(Dataset excerpts)
****************

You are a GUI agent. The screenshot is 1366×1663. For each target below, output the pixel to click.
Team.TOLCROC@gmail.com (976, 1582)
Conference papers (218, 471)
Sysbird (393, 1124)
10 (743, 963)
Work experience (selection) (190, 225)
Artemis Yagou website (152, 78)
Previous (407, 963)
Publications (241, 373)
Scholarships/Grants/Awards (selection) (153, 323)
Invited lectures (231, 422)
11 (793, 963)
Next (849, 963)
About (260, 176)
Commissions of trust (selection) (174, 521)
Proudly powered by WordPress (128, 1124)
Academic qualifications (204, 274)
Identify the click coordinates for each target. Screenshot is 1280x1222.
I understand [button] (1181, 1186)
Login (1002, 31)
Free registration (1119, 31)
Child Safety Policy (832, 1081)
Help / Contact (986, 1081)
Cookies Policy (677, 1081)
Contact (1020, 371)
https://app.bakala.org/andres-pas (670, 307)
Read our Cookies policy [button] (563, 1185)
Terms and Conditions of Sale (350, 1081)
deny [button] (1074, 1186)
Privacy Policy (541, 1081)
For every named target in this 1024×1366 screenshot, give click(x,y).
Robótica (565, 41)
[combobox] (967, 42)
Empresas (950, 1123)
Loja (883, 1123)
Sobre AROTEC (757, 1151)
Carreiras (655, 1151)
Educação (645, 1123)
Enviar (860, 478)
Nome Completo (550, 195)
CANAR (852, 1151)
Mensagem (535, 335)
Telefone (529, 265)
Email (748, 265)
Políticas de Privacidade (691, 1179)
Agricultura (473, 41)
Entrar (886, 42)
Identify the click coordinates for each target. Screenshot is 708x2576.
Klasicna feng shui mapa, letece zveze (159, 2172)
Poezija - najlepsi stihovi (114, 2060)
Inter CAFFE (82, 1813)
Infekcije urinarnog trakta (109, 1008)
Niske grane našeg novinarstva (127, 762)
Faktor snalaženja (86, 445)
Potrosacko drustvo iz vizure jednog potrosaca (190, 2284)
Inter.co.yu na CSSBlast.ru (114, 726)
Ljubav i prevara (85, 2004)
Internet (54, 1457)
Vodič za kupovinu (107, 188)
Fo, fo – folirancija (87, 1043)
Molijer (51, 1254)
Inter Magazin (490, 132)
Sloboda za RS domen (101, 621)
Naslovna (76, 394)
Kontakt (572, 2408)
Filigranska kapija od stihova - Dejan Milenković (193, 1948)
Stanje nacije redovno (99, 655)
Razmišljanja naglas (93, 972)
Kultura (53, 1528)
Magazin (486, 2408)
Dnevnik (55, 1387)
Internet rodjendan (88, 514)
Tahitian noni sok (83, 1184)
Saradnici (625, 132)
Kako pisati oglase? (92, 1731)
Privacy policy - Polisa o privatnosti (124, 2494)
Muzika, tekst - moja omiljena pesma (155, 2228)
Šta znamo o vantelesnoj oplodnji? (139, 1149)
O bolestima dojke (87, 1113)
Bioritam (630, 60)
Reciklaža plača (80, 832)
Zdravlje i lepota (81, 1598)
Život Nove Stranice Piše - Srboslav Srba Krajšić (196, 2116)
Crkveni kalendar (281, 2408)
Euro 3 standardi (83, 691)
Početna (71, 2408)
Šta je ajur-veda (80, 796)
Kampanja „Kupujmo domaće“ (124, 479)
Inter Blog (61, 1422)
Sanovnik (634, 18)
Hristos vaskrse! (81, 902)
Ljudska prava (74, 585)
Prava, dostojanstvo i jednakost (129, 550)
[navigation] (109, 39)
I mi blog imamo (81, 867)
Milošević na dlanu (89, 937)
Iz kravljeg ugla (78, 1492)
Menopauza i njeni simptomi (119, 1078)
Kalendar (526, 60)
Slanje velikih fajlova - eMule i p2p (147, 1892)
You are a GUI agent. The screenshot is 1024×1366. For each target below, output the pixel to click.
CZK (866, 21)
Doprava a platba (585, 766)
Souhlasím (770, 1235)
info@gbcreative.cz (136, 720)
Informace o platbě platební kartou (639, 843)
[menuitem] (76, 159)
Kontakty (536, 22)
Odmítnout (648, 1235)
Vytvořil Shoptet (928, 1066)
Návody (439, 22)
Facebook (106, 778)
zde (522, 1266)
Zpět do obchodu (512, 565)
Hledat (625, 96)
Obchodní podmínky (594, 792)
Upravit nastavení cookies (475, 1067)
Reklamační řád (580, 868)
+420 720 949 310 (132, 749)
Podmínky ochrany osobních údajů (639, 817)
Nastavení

****************

**WHAT TO DO:** Copy every line that appears above, with each word kept as it is.

**RESULT:**
You are a GUI agent. The screenshot is 1366×1663. For each target below, output the pixel to click.
Team.TOLCROC@gmail.com (976, 1582)
Conference papers (218, 471)
Sysbird (393, 1124)
10 (743, 963)
Work experience (selection) (190, 225)
Artemis Yagou website (152, 78)
Previous (407, 963)
Publications (241, 373)
Scholarships/Grants/Awards (selection) (153, 323)
Invited lectures (231, 422)
11 (793, 963)
Next (849, 963)
About (260, 176)
Commissions of trust (selection) (174, 521)
Proudly powered by WordPress (128, 1124)
Academic qualifications (204, 274)
Identify the click coordinates for each target. Screenshot is 1280x1222.
I understand [button] (1181, 1186)
Login (1002, 31)
Free registration (1119, 31)
Child Safety Policy (832, 1081)
Help / Contact (986, 1081)
Cookies Policy (677, 1081)
Contact (1020, 371)
https://app.bakala.org/andres-pas (670, 307)
Read our Cookies policy [button] (563, 1185)
Terms and Conditions of Sale (350, 1081)
deny [button] (1074, 1186)
Privacy Policy (541, 1081)
For every named target in this 1024×1366 screenshot, give click(x,y).
Robótica (565, 41)
[combobox] (967, 42)
Empresas (950, 1123)
Loja (883, 1123)
Sobre AROTEC (757, 1151)
Carreiras (655, 1151)
Educação (645, 1123)
Enviar (860, 478)
Nome Completo (550, 195)
CANAR (852, 1151)
Mensagem (535, 335)
Telefone (529, 265)
Email (748, 265)
Políticas de Privacidade (691, 1179)
Agricultura (473, 41)
Entrar (886, 42)
Identify the click coordinates for each target. Screenshot is 708x2576.
Klasicna feng shui mapa, letece zveze (159, 2172)
Poezija - najlepsi stihovi (114, 2060)
Inter CAFFE (82, 1813)
Infekcije urinarnog trakta (109, 1008)
Niske grane našeg novinarstva (127, 762)
Faktor snalaženja (86, 445)
Potrosacko drustvo iz vizure jednog potrosaca (190, 2284)
Inter.co.yu na CSSBlast.ru (114, 726)
Ljubav i prevara (85, 2004)
Internet (54, 1457)
Vodič za kupovinu (107, 188)
Fo, fo – folirancija (87, 1043)
Molijer (51, 1254)
Inter Magazin (490, 132)
Sloboda za RS domen (101, 621)
Naslovna (76, 394)
Kontakt (572, 2408)
Filigranska kapija od stihova - Dejan Milenković (193, 1948)
Stanje nacije redovno (99, 655)
Razmišljanja naglas (93, 972)
Kultura (53, 1528)
Magazin (486, 2408)
Dnevnik (55, 1387)
Internet rodjendan (88, 514)
Tahitian noni sok (83, 1184)
Saradnici (625, 132)
Kako pisati oglase? (92, 1731)
Privacy policy - Polisa o privatnosti (124, 2494)
Muzika, tekst - moja omiljena pesma (155, 2228)
Šta znamo o vantelesnoj oplodnji? (139, 1149)
O bolestima dojke (87, 1113)
Bioritam (630, 60)
Reciklaža plača (80, 832)
Zdravlje i lepota (81, 1598)
Život Nove Stranice Piše - Srboslav Srba Krajšić (196, 2116)
Crkveni kalendar (281, 2408)
Euro 3 standardi (83, 691)
Početna (71, 2408)
Šta je ajur-veda (80, 796)
Kampanja „Kupujmo domaće“ (124, 479)
Inter Blog (61, 1422)
Sanovnik (634, 18)
Hristos vaskrse! (81, 902)
Ljudska prava (74, 585)
Prava, dostojanstvo i jednakost (129, 550)
[navigation] (109, 39)
I mi blog imamo (81, 867)
Milošević na dlanu (89, 937)
Iz kravljeg ugla (78, 1492)
Menopauza i njeni simptomi (119, 1078)
Kalendar (526, 60)
Slanje velikih fajlova - eMule i p2p (147, 1892)
You are a GUI agent. The screenshot is 1024×1366. For each target below, output the pixel to click.
CZK (866, 21)
Doprava a platba (585, 766)
Souhlasím (770, 1235)
info@gbcreative.cz (136, 720)
Informace o platbě platební kartou (639, 843)
[menuitem] (76, 159)
Kontakty (536, 22)
Odmítnout (648, 1235)
Vytvořil Shoptet (928, 1066)
Návody (439, 22)
Facebook (106, 778)
zde (522, 1266)
Zpět do obchodu (512, 565)
Hledat (625, 96)
Obchodní podmínky (594, 792)
Upravit nastavení cookies (475, 1067)
Reklamační řád (580, 868)
+420 720 949 310 (132, 749)
Podmínky ochrany osobních údajů (639, 817)
Nastavení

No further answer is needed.